--- Excerpt ---

A Libyan rescue team has begun to assist teams in the earthquake-stricken areas of southeastern Turkey.
The team arrived in Adana, on Monday evening, after being commissioned by the Prime Minister of the Tripoli-based Government of National Unity (GNU), Abdel-Hamid Dbaiba.
The Libyan team includes 55 technicians from the Criminal Investigation Agency, the National Safety Authority, and the Military Medicine, Support, and Emergency Services. In-kind aid such as medicines and food were also sent for distribution to the victims.
Moreover, the Libyan Embassy in Turkey launched a campaign to collect aid for the victims of the devastating earthquake.
The Embassy said in a statement that staff in Ankara held an emergency meeting, in order to establish cooperation mechanisms with the Turkish authorities. This is to follow up on the conditions of citizens stranded in earthquake-stricken areas.
The Libyan Ambassador renewed his solidarity with the Turkish people to overcome this ordeal, announcing that the Libyan flag had been flown at half-mast.
According to Reuters, families in southern Turkey and Syria spent a second night in the freezing cold on Wednesday, as overwhelmed rescuers raced to pull people from the rubble. This comes two days after a massive earthquake killed more than 9,600 people.
In Turkey, dozens of bodies, some covered in blankets and sheets and others in body bags, were lined up on the ground outside a hospital in Hatay province.

--- Information provided ---

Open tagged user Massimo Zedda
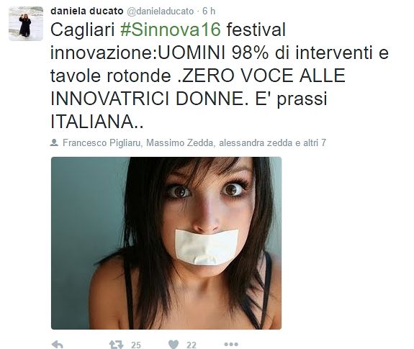 [180, 142]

---

## Directions
a: In the article on the Libyan rescue team, in which city did the team arrive on Monday evening?
b: List every place name (city, country or province) that appears in the article on the Libyan rescue team.
c: Write the next part of the article on the Libyan rescue team, picking up after its final sentence.

## Answers per task
a: Adana

b: Turkey, Adana, Tripoli, Ankara, Syria, Hatay province

c:
Many in the disaster zone had slept in their cars or in the streets under blankets, fearful of going back into buildings shaken by the 7.8 magnitude tremor – Turkey’s deadliest since 1999.
Rescuers there, and in neighbouring Syria warned that the death toll would keep rising as some survivors said help had yet to arrive.
With the scale of the disaster becoming ever more apparent, the death toll rose above 7,100 in Turkey. In Syria, already devastated by 11 years of war, the confirmed death toll climbed to more than 2,500 overnight, according to the Syrian government and a rescue service operating in the rebel-held northwest.
Turkish President, Tayyip Erdogan declared a state of emergency in 10 provinces. But residents in several damaged Turkish cities have voiced anger and despair at what they said was a slow and inadequate response by the authorities.